In the column on the Illinois lieutenant governor's office, translate the sentence "Similar relationships should not be left to chance." into Spanish.

** Selected text follows **

This article first appeared in the St. Louis Beacon, Jan. 17, 2010 - Brad Cole's car spun a 360 on snow-slickened I-55 near Bloomington and banged into a median barrier as a semi barreled by. The Carbondale mayor then trekked on to a Springfield debate with five other men competing for a statewide post that virtually guarantees the occupant comparisons with the late Rodney Dangerfield, the comic who paid his bills by complaining he got no respect.

Many would question the sanity of the Republican candidates, not to mention the folks who dared winter's wrath to hear each dwell on all he could accomplish as Illinois' next lieutenant governor. But it is the rationality of how we select the officeholder, or even whether the office should exist, that begs scrutiny.

Those of us who advocate retaining the position envision it as the state's counterpart to the nation's vice presidency. The chances for smooth succession to a vacated helm should be enhanced if a governor has chosen the lieutenant governor and they have campaigned and governed as a team. But Illinois should align the state path to lieutenant governor with the national model or dump the office.

For decades now, presidential nominees have anointed their running mates with ratification by party convention delegates. That bodes well for a productive partnership and gives Americans insight into the judgment and earnestness of the presidential contenders.

Likewise, winners in gubernatorial primaries should have the responsibility and prerogative to designate their ballot companions - especially since the Illinois Constitution dictates candidates for the two offices rise or fall as political Siamese twins in the general election.

Instead our Democratic and Republican primary voters must choose among largely unknown aspirants for a post that could position one of them to serve with and suddenly succeed a chief executive with whom he may not be compatible.

Neither Gov. Pat Quinn nor his Democratic challenger, Dan Hynes, has indicated a favorite. On the Republican side, gubernatorial candidate Andy McKenna and State Sen. Matt Murphy are informally allied, but Murphy did not reference McKenna in the Springfield debate. Why alienate backers of a McKenna opponent?

So, we abide electoral shotgun marriages long after most of us rejected forced weddings as the default answer to surprise pregnancies. In 1972, Democratic primary voters nominated Dan Walker for governor and Neil Hartigan for lieutenant governor from rival camps. They waltzed through November but warred after winning. Later in the decade, while Gov. Jim Thompson pressed lawmakers to approve the federal Equal Rights Amendment, Lt. Gov. Dave O'Neal lobbied against it.

After losing a U.S. Senate bid in 1980, O'Neal declared he was bored and resigned. In 1994, Lt. Gov. Bob Kustra announced he was taking a new gig as a radio talk show host. Fans of scrapping the office gleefully highlight those episodes but neglect another slice of history.

Shortly after Kustra's announcement, Gov. Jim Edgar underwent open heart surgery and convinced his lieutenant governor to remain in the office and on the 1994 ballot. Beginning in the 1990 primary, the pair had campaigned and governed together with mutual respect and shared philosophies. Kustra's resignation would have put Attorney General Roland Burris, a critic of Edgar and his policies, at the front of the succession line for the remainder of the governor's first term and perhaps made voters less comfortable with re-electing him.

Kustra departed near the end of their second term for a university presidency, but he was there for Edgar and the people of Illinois at a crucial moment.

Similar relationships should not be left to chance. The constitution empowers legislators to adopt the vice presidential template in Illinois, and they should.

Mike Lawrence, former director of the Paul Simon Public Policy Institute at Southern Illinois University, writes a twice-monthly column.

** End of Selected text **
** Recorded information follows **

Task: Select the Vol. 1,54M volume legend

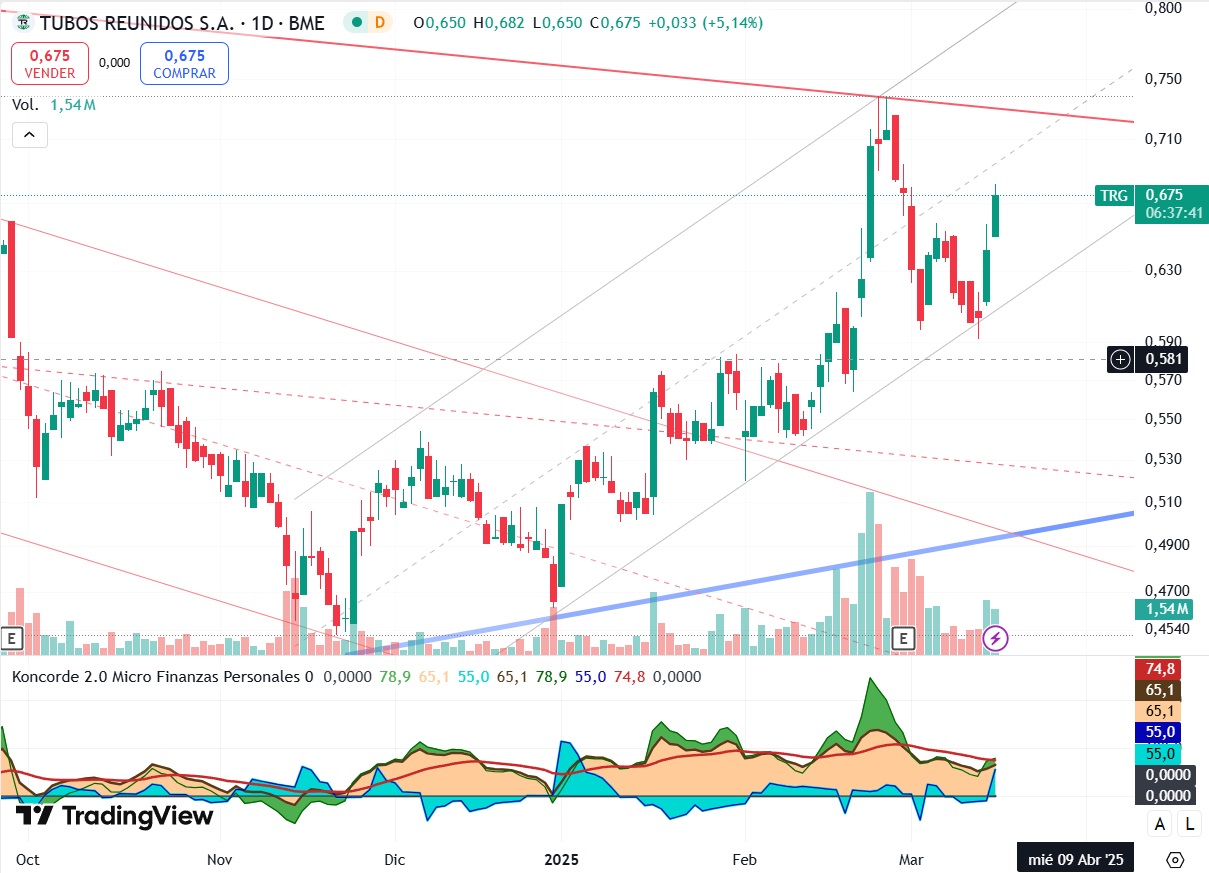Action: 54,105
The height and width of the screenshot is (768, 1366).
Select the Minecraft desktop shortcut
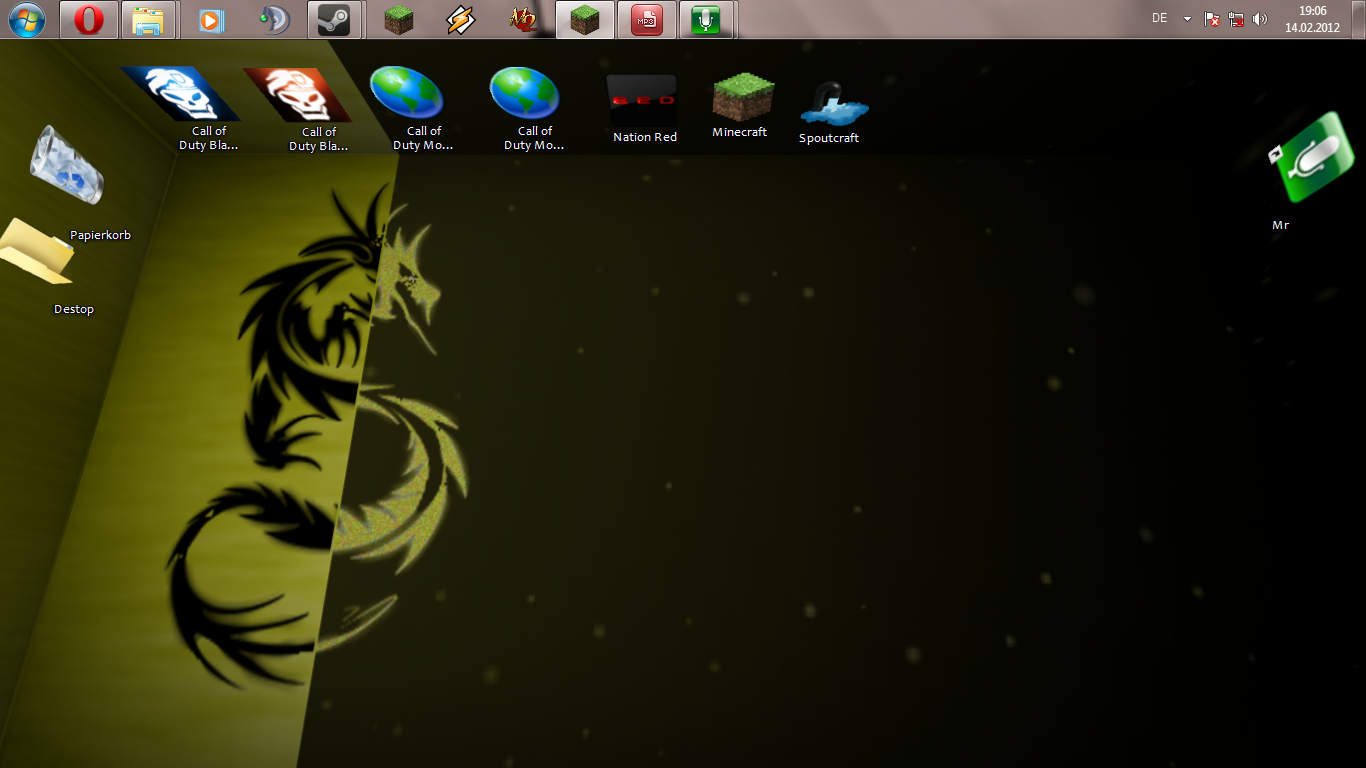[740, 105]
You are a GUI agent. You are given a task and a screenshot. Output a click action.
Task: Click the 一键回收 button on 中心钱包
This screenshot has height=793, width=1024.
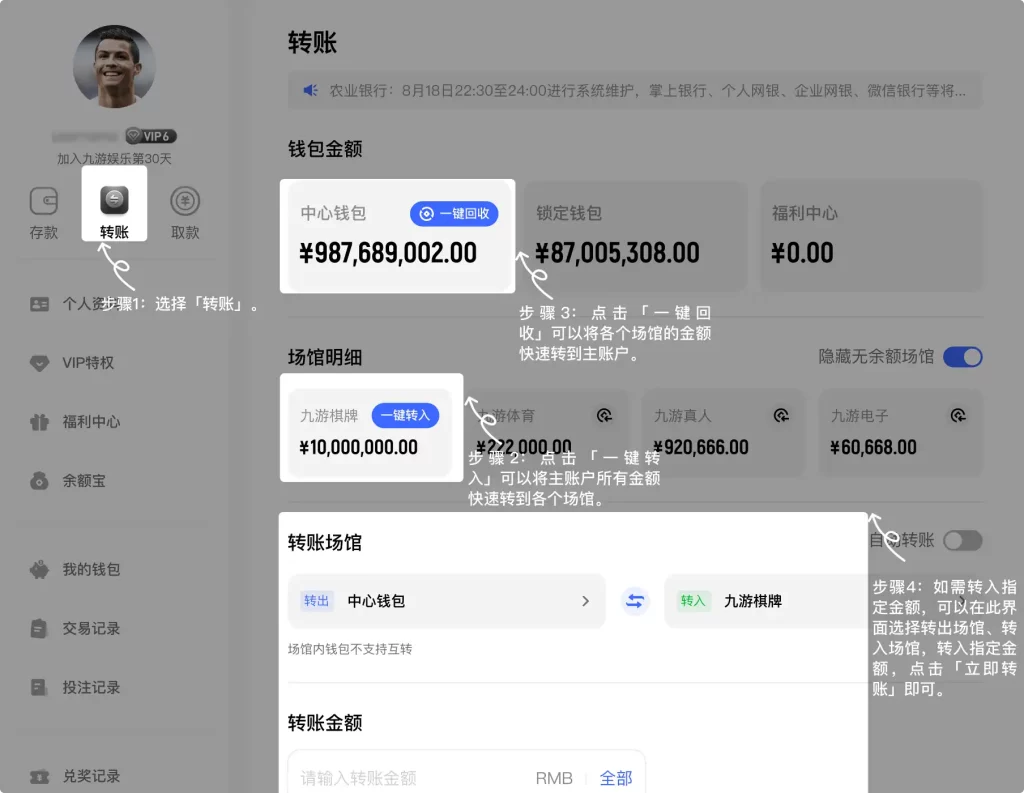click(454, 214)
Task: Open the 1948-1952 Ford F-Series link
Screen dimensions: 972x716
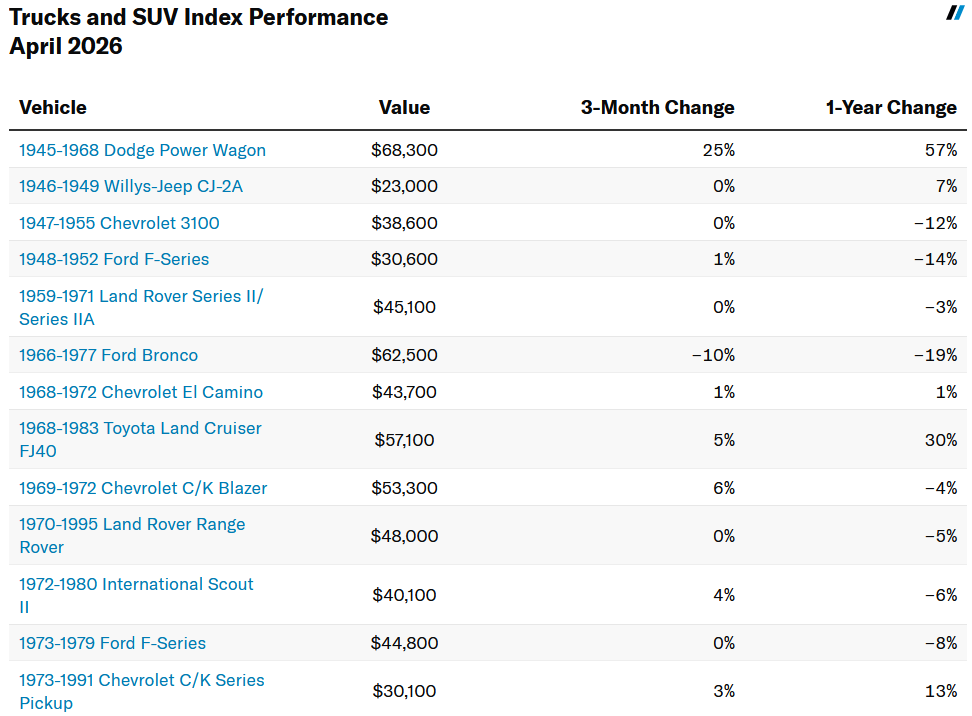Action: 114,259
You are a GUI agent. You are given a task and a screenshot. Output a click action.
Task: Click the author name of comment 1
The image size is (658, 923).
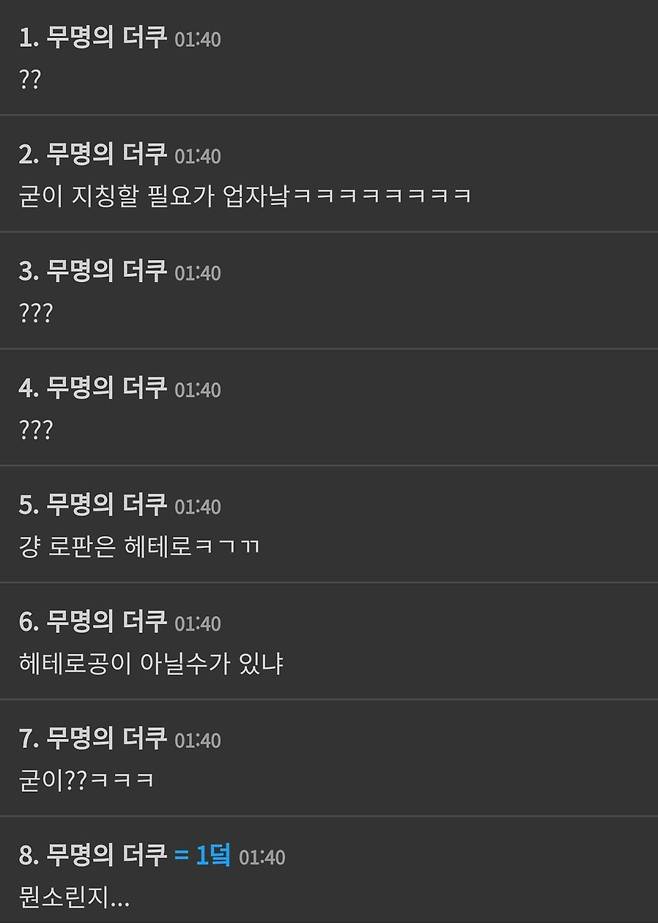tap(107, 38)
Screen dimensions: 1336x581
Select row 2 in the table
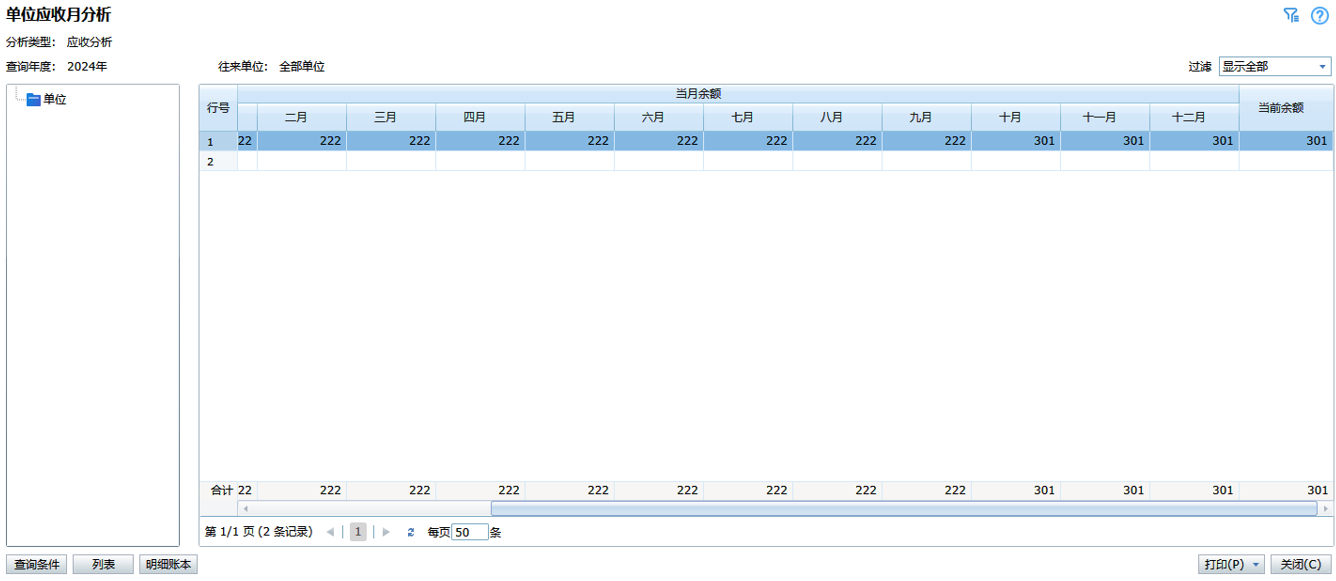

** End of Recorded information **

▸ Response area:
Las relaciones similares no deberían dejarse al azar.